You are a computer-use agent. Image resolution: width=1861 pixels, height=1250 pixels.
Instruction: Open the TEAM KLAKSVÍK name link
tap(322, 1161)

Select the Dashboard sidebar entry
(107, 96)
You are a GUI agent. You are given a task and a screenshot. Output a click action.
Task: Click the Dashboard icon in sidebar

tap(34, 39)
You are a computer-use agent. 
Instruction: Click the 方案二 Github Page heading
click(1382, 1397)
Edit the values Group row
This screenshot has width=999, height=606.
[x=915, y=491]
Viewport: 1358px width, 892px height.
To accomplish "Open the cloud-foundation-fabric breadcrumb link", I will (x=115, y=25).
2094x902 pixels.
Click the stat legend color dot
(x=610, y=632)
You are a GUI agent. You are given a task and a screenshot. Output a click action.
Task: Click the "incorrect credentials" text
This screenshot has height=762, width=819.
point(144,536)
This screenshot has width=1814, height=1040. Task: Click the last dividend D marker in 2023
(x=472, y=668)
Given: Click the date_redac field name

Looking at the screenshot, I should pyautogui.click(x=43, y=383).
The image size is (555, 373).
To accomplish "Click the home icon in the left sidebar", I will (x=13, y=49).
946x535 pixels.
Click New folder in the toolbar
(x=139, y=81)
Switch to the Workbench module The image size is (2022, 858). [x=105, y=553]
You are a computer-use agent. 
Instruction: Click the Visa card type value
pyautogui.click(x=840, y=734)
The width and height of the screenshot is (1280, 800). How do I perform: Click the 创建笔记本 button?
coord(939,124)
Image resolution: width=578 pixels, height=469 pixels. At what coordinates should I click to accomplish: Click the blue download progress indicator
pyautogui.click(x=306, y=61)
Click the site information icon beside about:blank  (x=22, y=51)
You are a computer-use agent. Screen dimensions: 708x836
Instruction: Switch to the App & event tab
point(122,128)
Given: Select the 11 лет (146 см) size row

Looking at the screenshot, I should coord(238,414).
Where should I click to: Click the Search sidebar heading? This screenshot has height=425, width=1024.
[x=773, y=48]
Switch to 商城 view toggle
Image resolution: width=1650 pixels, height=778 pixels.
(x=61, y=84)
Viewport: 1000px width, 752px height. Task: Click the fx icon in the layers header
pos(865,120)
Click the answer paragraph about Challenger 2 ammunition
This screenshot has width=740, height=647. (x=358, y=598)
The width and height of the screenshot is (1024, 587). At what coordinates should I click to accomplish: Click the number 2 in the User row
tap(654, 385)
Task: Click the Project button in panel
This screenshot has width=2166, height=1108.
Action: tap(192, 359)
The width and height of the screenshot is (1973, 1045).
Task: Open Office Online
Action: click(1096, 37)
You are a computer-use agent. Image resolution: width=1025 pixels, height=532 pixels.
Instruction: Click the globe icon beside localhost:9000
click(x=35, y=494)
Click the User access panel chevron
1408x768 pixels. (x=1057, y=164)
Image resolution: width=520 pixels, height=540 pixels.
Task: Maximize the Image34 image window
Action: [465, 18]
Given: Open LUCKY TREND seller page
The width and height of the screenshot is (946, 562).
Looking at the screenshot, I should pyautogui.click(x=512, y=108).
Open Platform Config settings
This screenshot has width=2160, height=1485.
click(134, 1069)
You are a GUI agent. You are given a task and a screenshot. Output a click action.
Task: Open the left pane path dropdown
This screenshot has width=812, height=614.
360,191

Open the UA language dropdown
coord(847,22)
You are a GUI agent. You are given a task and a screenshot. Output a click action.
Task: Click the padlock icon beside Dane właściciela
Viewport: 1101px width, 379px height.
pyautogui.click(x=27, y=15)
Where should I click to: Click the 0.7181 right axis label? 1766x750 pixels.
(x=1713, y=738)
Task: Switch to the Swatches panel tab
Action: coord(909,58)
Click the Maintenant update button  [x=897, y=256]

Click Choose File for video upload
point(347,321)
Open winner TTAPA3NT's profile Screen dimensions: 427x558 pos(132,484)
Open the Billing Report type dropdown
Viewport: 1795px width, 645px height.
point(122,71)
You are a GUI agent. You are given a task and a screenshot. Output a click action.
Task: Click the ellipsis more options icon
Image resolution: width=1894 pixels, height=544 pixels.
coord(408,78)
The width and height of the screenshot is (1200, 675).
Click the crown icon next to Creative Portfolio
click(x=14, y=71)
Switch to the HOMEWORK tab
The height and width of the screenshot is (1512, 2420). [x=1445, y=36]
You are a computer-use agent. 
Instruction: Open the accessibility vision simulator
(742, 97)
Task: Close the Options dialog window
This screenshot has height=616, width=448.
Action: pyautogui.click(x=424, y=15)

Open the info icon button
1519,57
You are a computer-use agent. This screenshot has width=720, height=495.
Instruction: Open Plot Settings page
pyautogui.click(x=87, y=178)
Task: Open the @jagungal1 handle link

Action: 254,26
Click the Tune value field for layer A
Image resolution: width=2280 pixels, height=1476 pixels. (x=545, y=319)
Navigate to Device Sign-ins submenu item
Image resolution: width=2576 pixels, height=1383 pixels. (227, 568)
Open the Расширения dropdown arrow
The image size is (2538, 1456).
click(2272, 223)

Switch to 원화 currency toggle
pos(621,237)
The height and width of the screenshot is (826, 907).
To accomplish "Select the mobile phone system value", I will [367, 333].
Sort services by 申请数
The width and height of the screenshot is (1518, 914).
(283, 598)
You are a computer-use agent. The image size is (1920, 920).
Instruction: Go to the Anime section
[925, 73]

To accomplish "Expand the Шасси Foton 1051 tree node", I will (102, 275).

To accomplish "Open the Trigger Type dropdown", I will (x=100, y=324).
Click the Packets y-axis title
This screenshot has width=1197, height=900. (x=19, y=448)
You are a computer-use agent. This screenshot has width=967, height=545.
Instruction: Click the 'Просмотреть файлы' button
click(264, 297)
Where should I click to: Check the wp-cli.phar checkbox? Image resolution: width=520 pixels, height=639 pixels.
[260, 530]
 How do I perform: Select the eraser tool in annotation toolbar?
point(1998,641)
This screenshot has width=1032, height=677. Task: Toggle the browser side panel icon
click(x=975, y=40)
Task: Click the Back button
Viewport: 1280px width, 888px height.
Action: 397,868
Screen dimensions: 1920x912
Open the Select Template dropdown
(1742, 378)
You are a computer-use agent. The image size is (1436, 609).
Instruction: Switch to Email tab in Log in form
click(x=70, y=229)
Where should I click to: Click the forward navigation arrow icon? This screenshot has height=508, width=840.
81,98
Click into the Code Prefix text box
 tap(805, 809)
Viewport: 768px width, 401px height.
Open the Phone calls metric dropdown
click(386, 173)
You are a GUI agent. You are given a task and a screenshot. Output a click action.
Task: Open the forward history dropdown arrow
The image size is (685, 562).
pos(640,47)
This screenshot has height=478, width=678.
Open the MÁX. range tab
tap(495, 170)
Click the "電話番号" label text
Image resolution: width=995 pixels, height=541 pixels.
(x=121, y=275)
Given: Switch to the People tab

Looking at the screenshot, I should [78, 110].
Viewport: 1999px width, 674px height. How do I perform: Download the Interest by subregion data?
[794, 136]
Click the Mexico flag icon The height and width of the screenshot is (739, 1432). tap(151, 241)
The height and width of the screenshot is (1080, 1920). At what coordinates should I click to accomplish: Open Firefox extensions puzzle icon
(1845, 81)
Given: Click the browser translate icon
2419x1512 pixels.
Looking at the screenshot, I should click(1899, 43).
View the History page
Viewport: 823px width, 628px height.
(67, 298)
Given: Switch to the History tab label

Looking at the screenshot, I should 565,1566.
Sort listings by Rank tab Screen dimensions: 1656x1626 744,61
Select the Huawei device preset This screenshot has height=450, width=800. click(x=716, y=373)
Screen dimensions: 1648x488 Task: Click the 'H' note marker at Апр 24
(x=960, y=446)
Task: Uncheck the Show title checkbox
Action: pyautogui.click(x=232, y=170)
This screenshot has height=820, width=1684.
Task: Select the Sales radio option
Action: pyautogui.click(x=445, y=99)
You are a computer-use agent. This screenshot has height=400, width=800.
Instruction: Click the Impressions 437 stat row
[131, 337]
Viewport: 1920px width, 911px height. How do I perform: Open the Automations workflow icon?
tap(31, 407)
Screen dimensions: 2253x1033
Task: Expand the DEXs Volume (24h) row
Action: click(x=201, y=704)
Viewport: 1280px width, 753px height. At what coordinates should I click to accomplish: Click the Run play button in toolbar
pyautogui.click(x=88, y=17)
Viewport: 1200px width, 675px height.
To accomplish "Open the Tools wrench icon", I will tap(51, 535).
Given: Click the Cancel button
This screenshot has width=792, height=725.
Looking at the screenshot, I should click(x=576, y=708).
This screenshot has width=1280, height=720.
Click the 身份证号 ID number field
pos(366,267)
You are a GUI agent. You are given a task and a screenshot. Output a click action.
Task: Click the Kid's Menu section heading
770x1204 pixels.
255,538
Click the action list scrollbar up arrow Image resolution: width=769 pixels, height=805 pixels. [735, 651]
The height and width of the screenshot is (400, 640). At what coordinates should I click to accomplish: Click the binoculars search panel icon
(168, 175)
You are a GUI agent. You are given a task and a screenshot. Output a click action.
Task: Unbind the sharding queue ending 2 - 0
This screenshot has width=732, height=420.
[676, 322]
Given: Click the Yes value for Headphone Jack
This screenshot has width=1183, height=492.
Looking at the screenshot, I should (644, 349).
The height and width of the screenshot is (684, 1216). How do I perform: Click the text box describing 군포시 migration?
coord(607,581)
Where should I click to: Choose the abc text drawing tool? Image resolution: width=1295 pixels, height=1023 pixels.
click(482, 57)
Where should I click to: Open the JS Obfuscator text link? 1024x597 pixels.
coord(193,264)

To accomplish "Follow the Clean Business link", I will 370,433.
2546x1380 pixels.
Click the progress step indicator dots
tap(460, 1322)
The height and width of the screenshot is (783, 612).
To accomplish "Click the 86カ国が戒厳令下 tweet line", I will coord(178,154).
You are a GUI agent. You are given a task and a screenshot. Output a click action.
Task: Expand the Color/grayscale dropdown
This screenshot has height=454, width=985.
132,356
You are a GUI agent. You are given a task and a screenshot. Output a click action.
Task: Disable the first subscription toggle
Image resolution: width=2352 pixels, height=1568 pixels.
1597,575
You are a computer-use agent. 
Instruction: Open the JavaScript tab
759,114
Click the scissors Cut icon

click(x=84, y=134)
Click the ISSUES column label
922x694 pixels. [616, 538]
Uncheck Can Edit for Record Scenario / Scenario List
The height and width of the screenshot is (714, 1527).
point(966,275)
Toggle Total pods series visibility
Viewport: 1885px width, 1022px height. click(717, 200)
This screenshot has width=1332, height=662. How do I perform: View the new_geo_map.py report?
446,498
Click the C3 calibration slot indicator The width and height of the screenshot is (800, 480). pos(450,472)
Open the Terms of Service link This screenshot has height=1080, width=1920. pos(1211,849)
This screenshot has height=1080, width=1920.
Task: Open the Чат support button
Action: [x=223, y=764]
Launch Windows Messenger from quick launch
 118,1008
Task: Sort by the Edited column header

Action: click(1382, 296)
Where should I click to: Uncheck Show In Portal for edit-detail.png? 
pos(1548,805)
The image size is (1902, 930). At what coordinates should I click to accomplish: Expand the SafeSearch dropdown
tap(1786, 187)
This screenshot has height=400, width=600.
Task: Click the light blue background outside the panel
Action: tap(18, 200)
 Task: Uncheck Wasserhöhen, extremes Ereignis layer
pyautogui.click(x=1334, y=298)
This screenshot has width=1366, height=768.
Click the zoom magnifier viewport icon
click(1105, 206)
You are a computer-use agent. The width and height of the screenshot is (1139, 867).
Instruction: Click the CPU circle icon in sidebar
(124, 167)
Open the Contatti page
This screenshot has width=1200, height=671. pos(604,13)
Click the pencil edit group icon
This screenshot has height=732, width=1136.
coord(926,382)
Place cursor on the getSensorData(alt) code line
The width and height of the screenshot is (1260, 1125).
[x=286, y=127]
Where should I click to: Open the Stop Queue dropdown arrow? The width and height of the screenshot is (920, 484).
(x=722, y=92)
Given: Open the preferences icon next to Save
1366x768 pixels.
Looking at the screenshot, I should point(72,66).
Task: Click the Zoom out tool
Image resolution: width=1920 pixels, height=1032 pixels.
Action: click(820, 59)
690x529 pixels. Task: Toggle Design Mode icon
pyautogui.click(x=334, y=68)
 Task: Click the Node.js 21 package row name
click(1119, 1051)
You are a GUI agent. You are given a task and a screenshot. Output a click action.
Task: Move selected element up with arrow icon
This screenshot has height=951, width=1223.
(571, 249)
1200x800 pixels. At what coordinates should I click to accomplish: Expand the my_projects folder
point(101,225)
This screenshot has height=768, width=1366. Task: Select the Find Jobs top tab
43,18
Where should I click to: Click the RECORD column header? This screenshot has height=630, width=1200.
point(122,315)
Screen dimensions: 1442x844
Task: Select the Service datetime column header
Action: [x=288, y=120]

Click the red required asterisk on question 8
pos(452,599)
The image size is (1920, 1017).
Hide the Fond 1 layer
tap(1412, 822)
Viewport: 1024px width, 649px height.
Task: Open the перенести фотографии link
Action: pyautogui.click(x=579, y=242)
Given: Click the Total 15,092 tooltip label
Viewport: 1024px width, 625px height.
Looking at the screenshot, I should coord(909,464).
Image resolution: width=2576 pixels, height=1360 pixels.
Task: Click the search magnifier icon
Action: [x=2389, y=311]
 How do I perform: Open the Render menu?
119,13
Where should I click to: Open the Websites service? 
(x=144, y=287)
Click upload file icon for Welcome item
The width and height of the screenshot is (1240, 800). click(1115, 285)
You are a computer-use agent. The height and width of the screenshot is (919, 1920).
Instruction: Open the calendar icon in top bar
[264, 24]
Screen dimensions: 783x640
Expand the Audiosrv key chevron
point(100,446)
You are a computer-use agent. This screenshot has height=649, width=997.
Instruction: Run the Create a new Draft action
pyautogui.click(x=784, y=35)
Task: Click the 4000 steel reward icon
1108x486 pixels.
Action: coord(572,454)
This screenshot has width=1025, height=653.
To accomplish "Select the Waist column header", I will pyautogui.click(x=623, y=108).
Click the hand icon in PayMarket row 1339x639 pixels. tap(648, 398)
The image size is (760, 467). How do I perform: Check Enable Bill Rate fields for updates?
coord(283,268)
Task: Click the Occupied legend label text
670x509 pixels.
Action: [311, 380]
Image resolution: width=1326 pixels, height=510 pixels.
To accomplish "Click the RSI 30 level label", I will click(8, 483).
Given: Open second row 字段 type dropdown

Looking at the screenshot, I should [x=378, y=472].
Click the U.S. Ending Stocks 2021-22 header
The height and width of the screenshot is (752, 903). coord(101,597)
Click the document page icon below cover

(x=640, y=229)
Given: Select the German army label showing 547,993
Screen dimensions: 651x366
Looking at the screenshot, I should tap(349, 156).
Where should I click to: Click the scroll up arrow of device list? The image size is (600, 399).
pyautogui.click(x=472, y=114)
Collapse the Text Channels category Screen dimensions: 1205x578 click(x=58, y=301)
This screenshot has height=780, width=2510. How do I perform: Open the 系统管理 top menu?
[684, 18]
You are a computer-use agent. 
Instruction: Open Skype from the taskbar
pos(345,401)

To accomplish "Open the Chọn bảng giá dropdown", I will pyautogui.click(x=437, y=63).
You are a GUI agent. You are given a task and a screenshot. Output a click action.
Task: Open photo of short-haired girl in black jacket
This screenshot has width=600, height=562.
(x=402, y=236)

- **What you have to do**:
Rewrite the entries, starting with the line that contains "Switch to the Workbench" and going on through the line that contains "click(x=35, y=494)", with "computer-use agent" replaced by "screen-control agent" and everything else unchanged.

- **Reply to the exercise**:
Switch to the Workbench module The image size is (2022, 858). [x=105, y=553]
You are a screen-control agent. 
Instruction: Click the Visa card type value
pyautogui.click(x=840, y=734)
The width and height of the screenshot is (1280, 800). How do I perform: Click the 创建笔记本 button?
coord(939,124)
Image resolution: width=578 pixels, height=469 pixels. At what coordinates should I click to accomplish: Click the blue download progress indicator
pyautogui.click(x=306, y=61)
Click the site information icon beside about:blank  (x=22, y=51)
You are a screen-control agent. Screen dimensions: 708x836
Instruction: Switch to the App & event tab
point(122,128)
Given: Select the 11 лет (146 см) size row

Looking at the screenshot, I should coord(238,414).
Where should I click to: Click the Search sidebar heading? This screenshot has height=425, width=1024.
[x=773, y=48]
Switch to 商城 view toggle
Image resolution: width=1650 pixels, height=778 pixels.
(x=61, y=84)
Viewport: 1000px width, 752px height. Task: Click the fx icon in the layers header
pos(865,120)
Click the answer paragraph about Challenger 2 ammunition
This screenshot has width=740, height=647. (x=358, y=598)
The width and height of the screenshot is (1024, 587). At what coordinates should I click to accomplish: Click the number 2 in the User row
tap(654, 385)
Task: Click the Project button in panel
This screenshot has width=2166, height=1108.
Action: tap(192, 359)
The width and height of the screenshot is (1973, 1045).
Task: Open Office Online
Action: click(1096, 37)
You are a screen-control agent. Image resolution: width=1025 pixels, height=532 pixels.
Instruction: Click the globe icon beside localhost:9000
click(x=35, y=494)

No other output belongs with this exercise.